Brand safety technology hasn’t changed in five years, but it’s due for a shake-up

Brianna Trafton, senior marketing manager, Zefr

While brands’ reputations are often built over many years, audience and customer perceptions can change overnight in a fast-changing media landscape. New brand safety risks crop up within swiftly shifting cultural and political contexts, bringing unique challenges and questions around digital responsibility for brands and platforms to navigate. 

From the rise of misinformation around important social topics to brands striving to avoid running ads around political content on credible journalism sites, brand safety risks are constantly in flux with widespread implications for platforms, publishers, advertisers and audiences. 

The context and environments where brand safety issues surface have also evolved. New and innovative platform technologies and algorithms, content formats and ad product types in user-generated content platforms such as TikTok and Facebook are increasingly sophisticated, making management of brand safety risks a constantly moving target. To their credit, platforms have taken significant steps in accountability by leaning into improved transparency controls, updating their available ad-targeting tools and getting proactive with industry efforts on new issues.  

Notably, something that hasn’t changed much in brand safety is the third-party technology solutions available that play a significant part in addressing these challenges. Traditional brand safety tools designed to mitigate brand risks have not kept pace with the emerging platforms, content types and risks over the past five years. 

Traditional keyword-based tools no longer work 

Many safety measurements and verification vendors still offer traditional keyword and semantics-based tools as the primary approach for addressing brand safety risks. These are tools built initially for ad placements on the open web and designed to crawl text-based pages, identify unsafe words and then block ads from appearing around that content altogether. 

The problem with more sophisticated and dynamic content formats such as video is that keyword blocklists are static and blunt tools unable to interpret the context of a specific placement or given publisher, including elements such as motion and sound. This results in incorrect and wasted ad adjacencies, significantly reduced scale and reach of target audiences and impressions, unintentional content biases and the demonetization of reputable and credible sites with quality content and engaged audiences.       

Even for primarily text-based sites on the open web, a recent Adalytics diagnostic report found that some well-known brand safety vendors were labeling tens of thousands of articles from publishers — such as The Economist, The New York Times, The Wall Street Journal and more — as brand unsafe based on common keyword blocklists. 

Legacy approaches to brand safety, such as semantic blocking, have also resulted in unintentional biases.
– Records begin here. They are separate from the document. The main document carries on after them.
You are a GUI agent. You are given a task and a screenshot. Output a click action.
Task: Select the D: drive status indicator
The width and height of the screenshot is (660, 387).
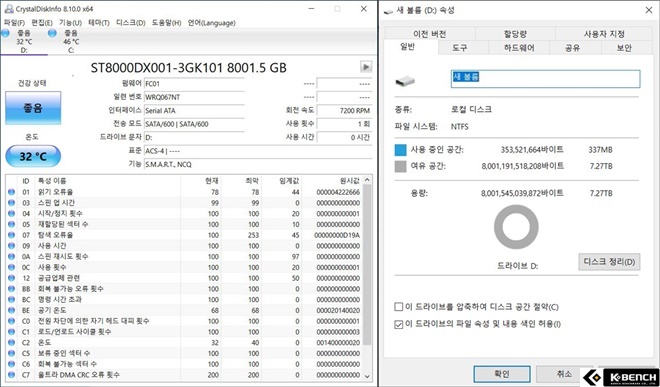pyautogui.click(x=18, y=41)

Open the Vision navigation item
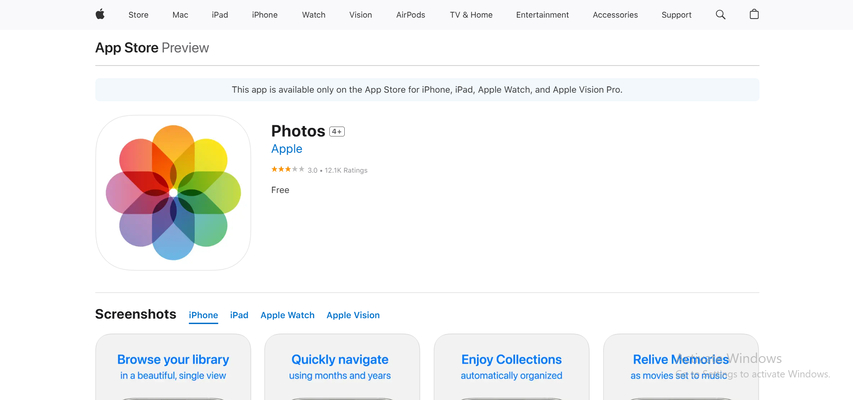pos(361,15)
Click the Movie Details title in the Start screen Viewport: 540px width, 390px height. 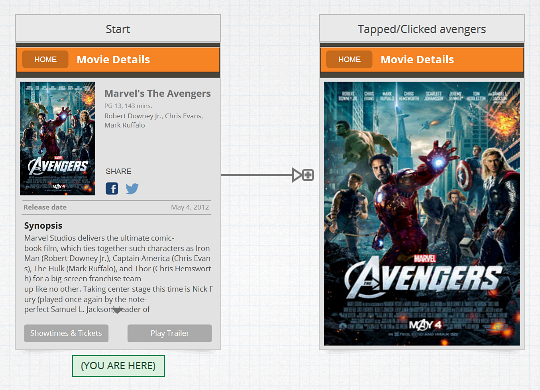tap(113, 59)
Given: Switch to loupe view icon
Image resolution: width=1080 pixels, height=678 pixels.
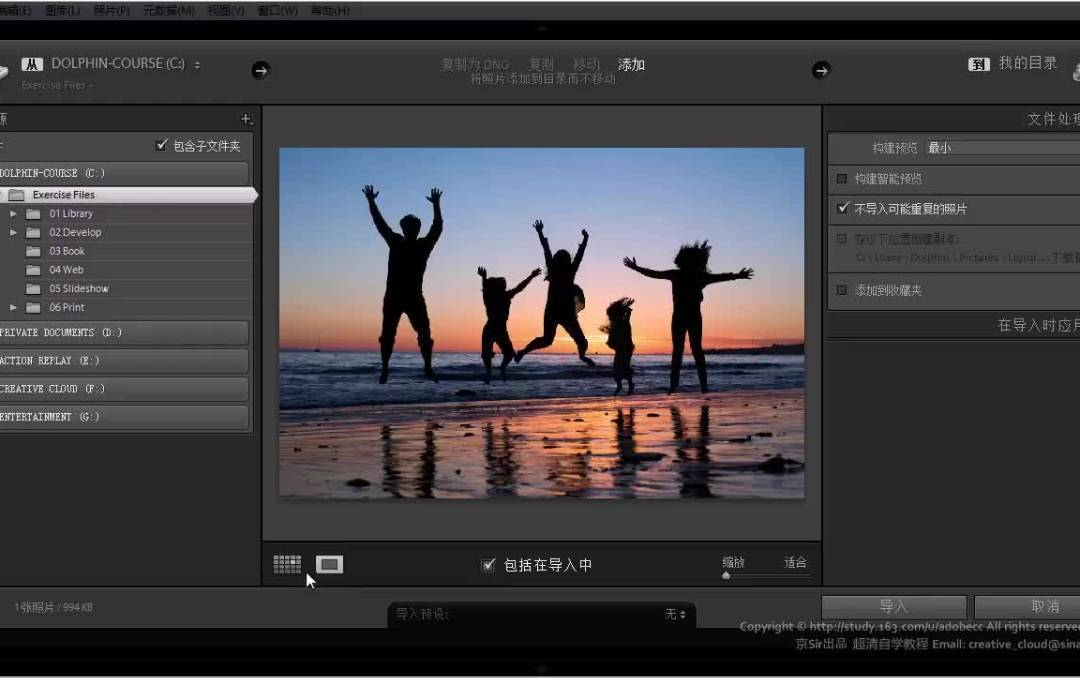Looking at the screenshot, I should pos(329,564).
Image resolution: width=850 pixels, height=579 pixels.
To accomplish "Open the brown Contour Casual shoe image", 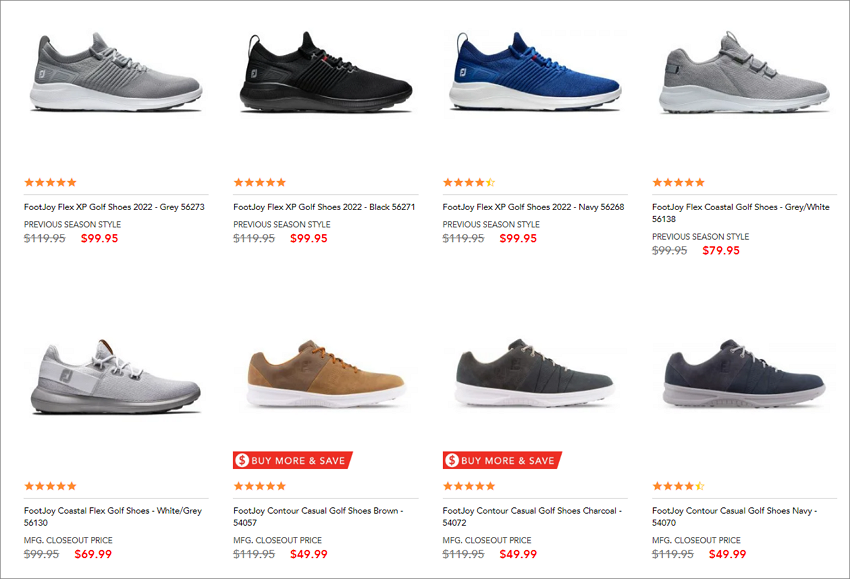I will pos(325,374).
This has led to brand avoidance of creators from underrepresented communities, which hurts their monetization. That outcome imperils the creators’, brands’, and the industry’s ability to prioritize improved and equitable advertising.

Given that the only available third-party options for brands to avoid risk are to apply an overly simplistic keyword blocklist that comes with pretty significant trade-offs, advertisers are calling for change. 
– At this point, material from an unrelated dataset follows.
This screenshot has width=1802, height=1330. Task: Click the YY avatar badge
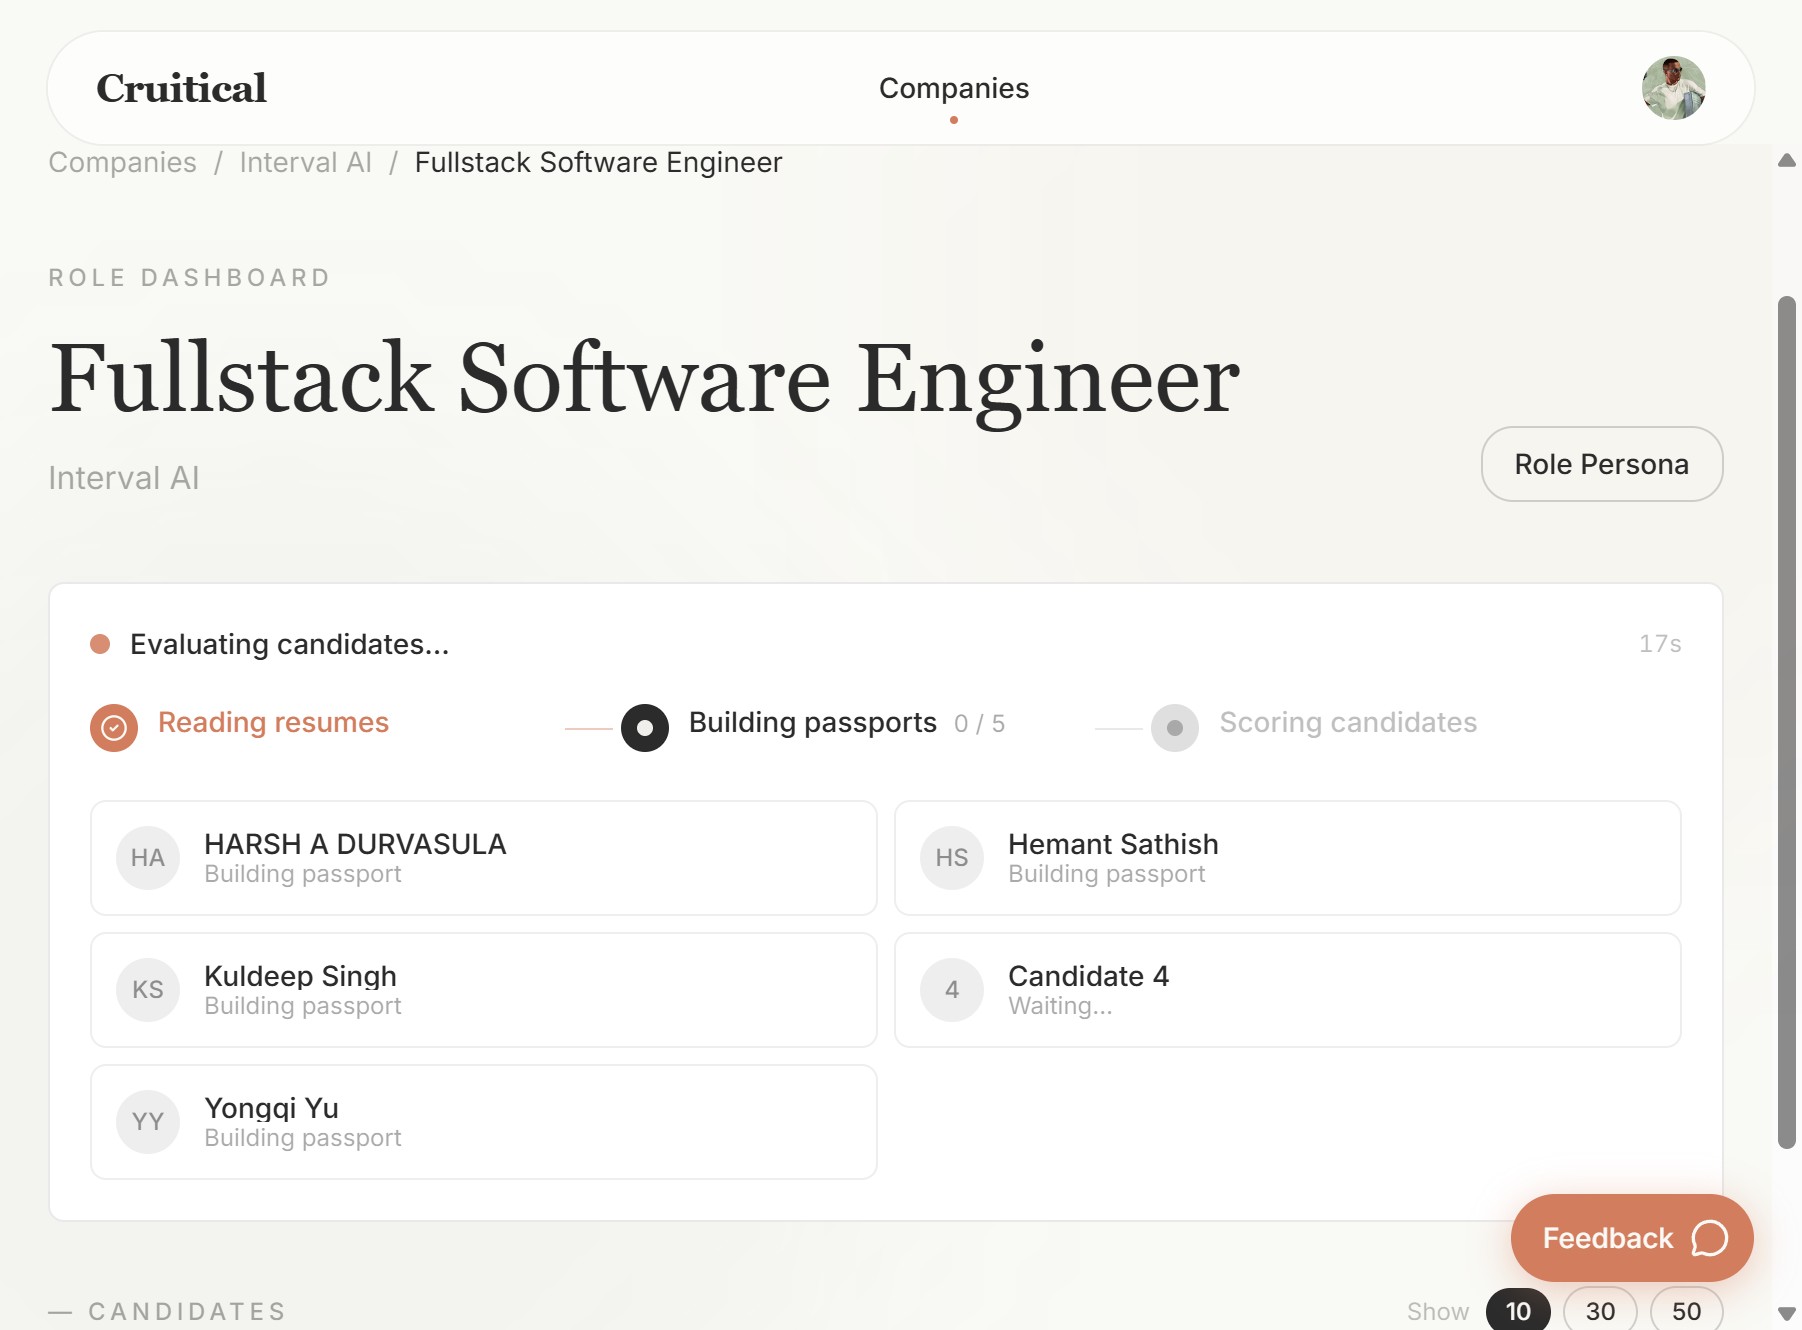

A new era of brand safety solutions

The good news is that publishers and platforms have made significant efforts in recent years to improve their content moderation processes and improve platform controls to help build a more responsible future. 
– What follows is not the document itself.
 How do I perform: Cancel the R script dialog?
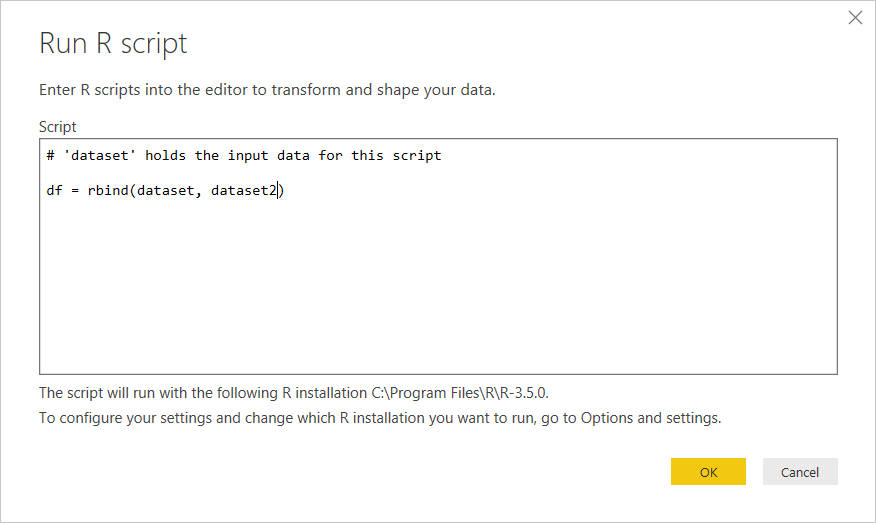[799, 472]
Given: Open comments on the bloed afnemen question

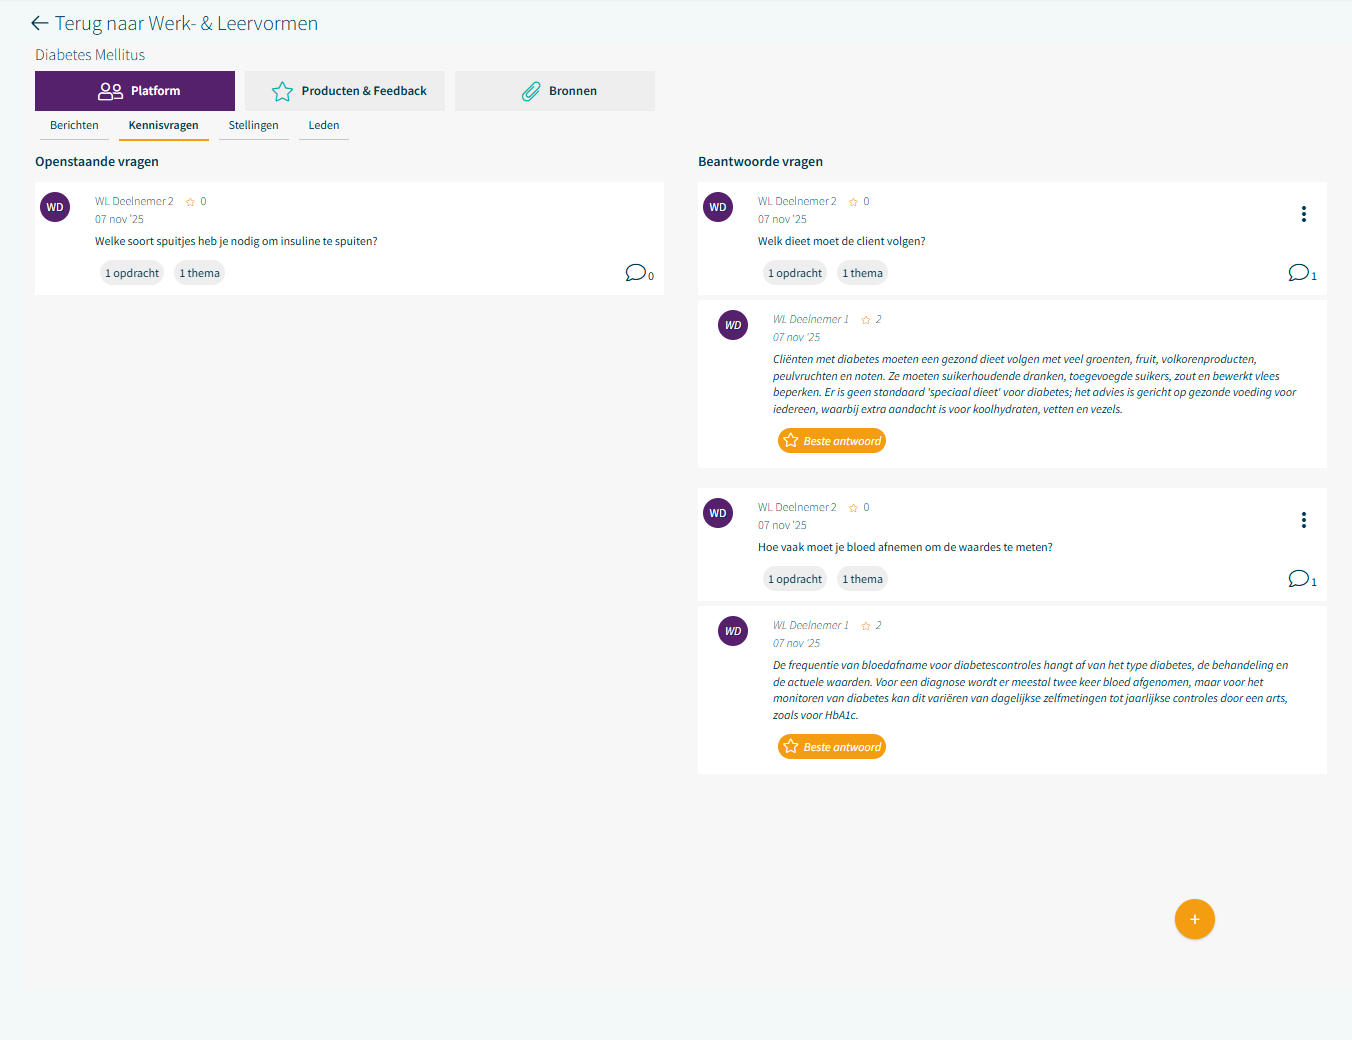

Industry leaders have also come together through organizations such as the Global Alliance for Responsible Media (GARM) and the Brand Safety Institute to develop resources that identify, define and standardize risks and strategies that advertisers can proactively employ. In the last few years, the consensus and progress in moving the needle away from blunt safety approaches and toward a more nuanced brand suitability understanding have been a welcome start.  

Recent research by Forrester Consulting, commissioned by Zefr in 2021, reiterated this progress, identifying key areas where additional support and resources for marketer education and adoption will be necessary. The study found that nearly half of surveyed marketers selected “exploring technology solutions to improve suitability” as the number one response when it comes to steps they’re taking to improve their brand suitability strategy. What follows is the need for better-suited and more sophisticated brand safety technology options aligned to this industry consensus.

With audience attention and advertiser dollars increasingly shifting away from the open web and toward the walled garden platforms of Meta, Amazon, Google and TikTok, brand safety solutions in the marketplace must be compatible with these complex platforms to properly audit and verify content adjacencies. Walled gardens must balance the needs of creators, audiences and advertisers. Meanwhile, third-party tech providers can bring specific and focused expertise to provide independent transparency and accountability. 

Marketers and platforms have an opportunity to conduct due diligence and partner with independent vendors that offer the right technology, leaving behind outdated approaches and brand safety strategies. If media investments reflect brand values and advertisers wish to create a responsible digital ecosystem, it’s time to move beyond the brand safety tech of the past and start using verification technology that’s built for the future and not based on previous media rules.